=== ACTIONS TO TAKE ===
(a) From the book review, list every character in the novel who is named.
(b) According to the book review, what does Tom ask Middlehoff if he can buy?

=== PASSAGE PROVIDED ===
- - - - - - -

Kirkus Reviews QR Code
THE TRUTH ABOUT LOVE by Josephine Hart

THE TRUTH ABOUT LOVE

by Josephine Hart

Pub Date: Aug. 13th, 2009
ISBN: 978-0-307-27261-4
Publisher: Knopf

An Irish boy’s death continues to haunt his family circle for 40 years in Hart’s elliptical, chimerical tale.

Like most of their compatriots in a country torn by dissension and shrunken by emigration, Tom and Sissy O’Hara have never had an easy time of it. But nothing in their lives has prepared them for the way their world shivers and contracts on the June day in 1962 when their son is killed in an accident. From that moment on, the couple’s principal business is survival. It’s a job they share with their daughter Olivia—second son Daragh is no more than a wraithlike walk-on—and, curiously, with Thomas Middlehoff, a German neighbor who’s settled in Leinster to retreat from his homeland and write on literary subjects. Beginning with Middlehoff, Hart (The Reconstructionist, 2001, etc.) presents narratives from his point of view, Olivia’s and Sissy’s. Despite Tom O’Hara’s heart-rending devotion to his wife, she sinks so deep in despondency that she’s eventually hospitalized, splintering her family and provoking Olivia’s resentment. Middlehoff, a sober widower of surprisingly delicate sensibility who clings to his own mistress as if to a life raft, is drawn closer to the family when Tom asks if he can buy an ornamental gate his son had admired. But it’s Olivia’s perspective that’s the most surprising. Years after her mother returns home, having “slipped behind the event and gone back to who she was before,” Olivia, now a highly regarded actress (“I stumbled into acting. It happens”), spins a skein of reminiscences that increasingly drift toward a chronicle of Ireland’s purgatorial generation of bombings, crackdowns, hunger strikes and tentative accords, blurring the line between her fierce, undying love for her brother and her equally troubled love for her country.

- - - - - - -

[Stored data entries]
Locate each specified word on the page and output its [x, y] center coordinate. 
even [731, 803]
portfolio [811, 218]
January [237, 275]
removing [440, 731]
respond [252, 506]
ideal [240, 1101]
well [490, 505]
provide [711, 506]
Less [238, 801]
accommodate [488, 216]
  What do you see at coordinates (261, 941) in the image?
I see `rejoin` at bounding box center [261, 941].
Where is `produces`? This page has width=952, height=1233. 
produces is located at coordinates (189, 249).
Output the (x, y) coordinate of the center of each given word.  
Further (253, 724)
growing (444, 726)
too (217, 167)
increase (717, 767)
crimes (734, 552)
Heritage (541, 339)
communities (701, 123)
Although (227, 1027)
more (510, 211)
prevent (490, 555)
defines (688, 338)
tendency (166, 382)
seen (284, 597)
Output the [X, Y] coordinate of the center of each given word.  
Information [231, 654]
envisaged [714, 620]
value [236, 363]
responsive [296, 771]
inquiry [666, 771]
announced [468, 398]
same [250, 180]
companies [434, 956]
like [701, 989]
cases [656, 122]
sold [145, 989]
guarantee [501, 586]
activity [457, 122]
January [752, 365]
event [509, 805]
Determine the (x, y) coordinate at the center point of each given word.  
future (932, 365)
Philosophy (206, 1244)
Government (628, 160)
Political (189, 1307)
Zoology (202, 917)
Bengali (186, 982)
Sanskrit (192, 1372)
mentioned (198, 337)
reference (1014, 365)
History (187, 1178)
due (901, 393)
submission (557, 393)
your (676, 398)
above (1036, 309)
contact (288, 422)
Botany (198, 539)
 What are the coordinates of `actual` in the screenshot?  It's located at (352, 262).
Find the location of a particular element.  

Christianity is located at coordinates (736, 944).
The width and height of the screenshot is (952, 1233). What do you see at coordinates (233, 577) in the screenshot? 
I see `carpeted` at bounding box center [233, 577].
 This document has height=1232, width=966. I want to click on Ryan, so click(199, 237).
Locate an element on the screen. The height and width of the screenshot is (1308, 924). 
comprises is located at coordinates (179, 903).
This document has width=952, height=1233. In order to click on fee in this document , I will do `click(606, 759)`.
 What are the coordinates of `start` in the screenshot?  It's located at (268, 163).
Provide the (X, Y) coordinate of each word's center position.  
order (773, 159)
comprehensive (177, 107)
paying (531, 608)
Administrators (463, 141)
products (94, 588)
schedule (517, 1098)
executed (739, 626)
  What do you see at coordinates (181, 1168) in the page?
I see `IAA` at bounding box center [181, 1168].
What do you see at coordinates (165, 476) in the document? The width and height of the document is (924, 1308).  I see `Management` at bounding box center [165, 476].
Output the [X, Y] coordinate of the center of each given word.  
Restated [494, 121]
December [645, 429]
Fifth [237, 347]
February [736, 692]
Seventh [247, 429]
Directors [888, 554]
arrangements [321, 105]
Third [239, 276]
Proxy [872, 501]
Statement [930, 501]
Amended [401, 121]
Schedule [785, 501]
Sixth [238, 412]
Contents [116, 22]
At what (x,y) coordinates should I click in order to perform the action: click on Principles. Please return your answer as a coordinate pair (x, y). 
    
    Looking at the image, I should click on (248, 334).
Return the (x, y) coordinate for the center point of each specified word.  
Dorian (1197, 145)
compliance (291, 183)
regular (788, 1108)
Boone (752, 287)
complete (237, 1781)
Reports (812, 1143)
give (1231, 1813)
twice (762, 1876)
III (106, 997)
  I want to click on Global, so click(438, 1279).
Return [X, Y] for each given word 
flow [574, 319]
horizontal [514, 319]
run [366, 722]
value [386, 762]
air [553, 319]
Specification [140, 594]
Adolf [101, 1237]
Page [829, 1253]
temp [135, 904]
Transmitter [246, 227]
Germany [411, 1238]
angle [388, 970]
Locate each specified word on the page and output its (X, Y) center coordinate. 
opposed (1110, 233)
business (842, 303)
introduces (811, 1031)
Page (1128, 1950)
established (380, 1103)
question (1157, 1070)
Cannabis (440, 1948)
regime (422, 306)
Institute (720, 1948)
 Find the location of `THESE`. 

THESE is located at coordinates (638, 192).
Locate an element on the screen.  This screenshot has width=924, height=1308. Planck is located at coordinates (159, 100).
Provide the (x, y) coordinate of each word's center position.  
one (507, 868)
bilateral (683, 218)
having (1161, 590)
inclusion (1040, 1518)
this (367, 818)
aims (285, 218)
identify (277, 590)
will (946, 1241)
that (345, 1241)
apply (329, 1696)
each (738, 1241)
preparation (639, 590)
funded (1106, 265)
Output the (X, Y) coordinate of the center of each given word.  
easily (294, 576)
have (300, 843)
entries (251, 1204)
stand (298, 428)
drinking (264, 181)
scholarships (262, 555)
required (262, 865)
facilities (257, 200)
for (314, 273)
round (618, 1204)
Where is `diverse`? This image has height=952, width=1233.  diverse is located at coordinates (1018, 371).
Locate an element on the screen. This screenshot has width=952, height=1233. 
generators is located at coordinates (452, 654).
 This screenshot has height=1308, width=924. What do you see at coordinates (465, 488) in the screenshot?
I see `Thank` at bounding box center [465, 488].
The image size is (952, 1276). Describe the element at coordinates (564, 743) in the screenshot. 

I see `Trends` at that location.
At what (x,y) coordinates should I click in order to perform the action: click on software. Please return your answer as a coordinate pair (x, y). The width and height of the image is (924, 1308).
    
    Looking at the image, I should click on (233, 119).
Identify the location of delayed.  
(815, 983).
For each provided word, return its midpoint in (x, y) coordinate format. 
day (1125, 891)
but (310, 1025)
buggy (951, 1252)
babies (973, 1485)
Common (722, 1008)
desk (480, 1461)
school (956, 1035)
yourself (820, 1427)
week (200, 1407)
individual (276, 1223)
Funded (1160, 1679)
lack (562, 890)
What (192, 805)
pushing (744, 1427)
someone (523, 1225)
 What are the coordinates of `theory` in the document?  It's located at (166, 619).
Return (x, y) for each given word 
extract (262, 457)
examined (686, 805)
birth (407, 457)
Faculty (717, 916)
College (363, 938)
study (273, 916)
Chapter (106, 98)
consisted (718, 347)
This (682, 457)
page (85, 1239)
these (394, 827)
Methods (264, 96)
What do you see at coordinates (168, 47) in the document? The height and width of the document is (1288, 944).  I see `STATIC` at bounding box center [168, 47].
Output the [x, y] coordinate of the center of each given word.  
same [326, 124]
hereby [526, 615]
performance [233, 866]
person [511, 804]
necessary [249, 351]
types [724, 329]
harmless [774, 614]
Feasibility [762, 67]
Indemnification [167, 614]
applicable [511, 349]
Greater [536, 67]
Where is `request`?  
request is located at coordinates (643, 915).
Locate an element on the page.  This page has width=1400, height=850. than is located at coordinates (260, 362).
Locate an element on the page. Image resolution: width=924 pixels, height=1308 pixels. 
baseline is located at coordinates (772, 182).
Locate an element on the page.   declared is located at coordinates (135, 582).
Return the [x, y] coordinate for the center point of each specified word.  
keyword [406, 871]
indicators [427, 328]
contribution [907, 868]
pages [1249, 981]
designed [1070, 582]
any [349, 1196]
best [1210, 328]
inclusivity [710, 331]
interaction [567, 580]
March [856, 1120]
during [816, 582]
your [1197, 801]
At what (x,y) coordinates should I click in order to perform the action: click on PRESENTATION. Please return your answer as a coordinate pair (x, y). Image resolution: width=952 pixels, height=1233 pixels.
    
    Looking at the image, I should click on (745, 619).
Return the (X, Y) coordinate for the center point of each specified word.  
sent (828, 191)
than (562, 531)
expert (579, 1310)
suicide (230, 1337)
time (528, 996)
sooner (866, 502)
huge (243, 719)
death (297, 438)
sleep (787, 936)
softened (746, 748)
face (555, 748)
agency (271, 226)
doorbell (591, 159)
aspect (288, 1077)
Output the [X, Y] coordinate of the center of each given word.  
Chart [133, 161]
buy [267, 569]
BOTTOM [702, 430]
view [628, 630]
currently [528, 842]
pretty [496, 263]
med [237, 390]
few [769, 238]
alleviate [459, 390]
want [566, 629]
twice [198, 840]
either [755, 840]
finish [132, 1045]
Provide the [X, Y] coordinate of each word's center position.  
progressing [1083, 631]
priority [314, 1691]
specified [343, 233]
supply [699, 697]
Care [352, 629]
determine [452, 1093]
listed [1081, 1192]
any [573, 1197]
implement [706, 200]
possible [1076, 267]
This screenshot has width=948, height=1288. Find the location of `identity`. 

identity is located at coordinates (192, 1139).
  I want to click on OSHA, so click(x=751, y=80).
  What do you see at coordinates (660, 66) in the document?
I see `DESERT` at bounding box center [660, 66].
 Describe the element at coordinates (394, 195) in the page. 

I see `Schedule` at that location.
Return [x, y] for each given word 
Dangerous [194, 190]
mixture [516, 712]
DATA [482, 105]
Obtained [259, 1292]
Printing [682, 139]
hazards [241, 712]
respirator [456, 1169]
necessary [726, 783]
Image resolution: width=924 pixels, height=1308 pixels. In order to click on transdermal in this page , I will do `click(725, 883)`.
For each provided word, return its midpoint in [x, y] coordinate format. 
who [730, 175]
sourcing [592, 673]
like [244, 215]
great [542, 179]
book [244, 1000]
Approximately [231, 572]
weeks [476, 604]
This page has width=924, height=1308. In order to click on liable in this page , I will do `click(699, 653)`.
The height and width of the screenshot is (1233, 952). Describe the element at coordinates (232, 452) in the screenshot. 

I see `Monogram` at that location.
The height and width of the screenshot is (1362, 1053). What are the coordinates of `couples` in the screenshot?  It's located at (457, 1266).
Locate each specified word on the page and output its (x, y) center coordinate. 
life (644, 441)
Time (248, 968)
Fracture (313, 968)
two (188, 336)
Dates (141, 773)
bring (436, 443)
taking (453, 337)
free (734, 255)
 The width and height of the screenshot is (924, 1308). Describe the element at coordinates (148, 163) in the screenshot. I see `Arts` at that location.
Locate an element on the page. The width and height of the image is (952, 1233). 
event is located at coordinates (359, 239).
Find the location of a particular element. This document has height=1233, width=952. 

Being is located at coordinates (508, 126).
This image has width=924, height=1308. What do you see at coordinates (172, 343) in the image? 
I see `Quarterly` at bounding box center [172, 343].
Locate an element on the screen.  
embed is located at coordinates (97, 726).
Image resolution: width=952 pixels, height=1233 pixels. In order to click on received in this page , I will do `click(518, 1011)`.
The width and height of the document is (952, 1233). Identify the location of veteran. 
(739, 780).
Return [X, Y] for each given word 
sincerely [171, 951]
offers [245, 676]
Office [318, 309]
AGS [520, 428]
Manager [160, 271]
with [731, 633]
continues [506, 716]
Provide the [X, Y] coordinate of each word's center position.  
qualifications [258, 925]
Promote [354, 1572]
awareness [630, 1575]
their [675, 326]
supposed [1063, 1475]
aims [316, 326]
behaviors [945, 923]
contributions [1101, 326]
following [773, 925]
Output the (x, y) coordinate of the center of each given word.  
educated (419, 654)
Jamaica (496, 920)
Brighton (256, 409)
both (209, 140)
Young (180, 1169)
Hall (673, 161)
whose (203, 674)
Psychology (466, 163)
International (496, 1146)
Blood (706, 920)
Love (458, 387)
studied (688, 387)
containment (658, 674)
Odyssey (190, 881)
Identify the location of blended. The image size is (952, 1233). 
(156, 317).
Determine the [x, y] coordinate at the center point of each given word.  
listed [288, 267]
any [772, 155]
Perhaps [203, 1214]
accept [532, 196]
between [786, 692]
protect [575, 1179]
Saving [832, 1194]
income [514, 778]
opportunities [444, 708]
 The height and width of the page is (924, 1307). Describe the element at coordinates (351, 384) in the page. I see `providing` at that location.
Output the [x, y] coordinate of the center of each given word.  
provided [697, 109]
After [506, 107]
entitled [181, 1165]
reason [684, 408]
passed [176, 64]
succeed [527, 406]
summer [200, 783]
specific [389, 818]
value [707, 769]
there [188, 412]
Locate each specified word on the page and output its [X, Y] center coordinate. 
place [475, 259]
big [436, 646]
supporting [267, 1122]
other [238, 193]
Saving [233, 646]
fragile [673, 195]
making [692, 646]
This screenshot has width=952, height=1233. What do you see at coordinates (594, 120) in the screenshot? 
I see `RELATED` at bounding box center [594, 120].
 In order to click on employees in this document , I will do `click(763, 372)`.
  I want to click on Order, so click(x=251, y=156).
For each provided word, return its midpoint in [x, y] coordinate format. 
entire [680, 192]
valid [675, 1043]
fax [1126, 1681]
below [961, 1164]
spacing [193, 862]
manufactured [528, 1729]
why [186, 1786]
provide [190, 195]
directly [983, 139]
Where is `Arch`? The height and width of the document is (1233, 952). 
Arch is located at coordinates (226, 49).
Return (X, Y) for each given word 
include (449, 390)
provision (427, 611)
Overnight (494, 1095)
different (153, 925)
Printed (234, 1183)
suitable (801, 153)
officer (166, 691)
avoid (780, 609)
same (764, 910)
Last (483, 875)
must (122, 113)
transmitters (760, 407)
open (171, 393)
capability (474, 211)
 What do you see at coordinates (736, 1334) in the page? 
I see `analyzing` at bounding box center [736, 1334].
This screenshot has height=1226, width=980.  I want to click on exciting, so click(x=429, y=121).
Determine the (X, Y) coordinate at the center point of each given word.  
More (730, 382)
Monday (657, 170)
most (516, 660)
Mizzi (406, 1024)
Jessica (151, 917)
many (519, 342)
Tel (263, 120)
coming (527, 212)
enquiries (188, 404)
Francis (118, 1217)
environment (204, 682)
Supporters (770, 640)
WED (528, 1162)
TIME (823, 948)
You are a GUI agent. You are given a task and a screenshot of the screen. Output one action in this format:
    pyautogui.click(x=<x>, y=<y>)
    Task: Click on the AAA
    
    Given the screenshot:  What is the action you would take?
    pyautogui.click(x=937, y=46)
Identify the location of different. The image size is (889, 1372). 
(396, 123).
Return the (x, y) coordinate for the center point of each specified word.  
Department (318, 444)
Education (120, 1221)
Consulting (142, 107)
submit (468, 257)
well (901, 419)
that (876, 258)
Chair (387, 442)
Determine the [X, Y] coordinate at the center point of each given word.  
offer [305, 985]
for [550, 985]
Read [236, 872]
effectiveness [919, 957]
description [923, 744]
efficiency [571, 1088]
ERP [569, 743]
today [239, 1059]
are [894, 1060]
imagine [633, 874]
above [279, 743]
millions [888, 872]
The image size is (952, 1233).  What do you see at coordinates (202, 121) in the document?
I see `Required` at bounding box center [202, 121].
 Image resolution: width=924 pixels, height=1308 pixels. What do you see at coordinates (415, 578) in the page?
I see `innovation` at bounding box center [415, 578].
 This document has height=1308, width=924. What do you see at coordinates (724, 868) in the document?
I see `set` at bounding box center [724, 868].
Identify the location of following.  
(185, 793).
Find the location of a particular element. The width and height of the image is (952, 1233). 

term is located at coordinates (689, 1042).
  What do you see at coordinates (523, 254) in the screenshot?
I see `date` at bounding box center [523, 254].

- - - - - - -

=== REPLIES ===
(a) Tom O'Hara, Sissy O'Hara, Olivia, Daragh, Thomas Middlehoff

(b) An ornamental gate his son had admired.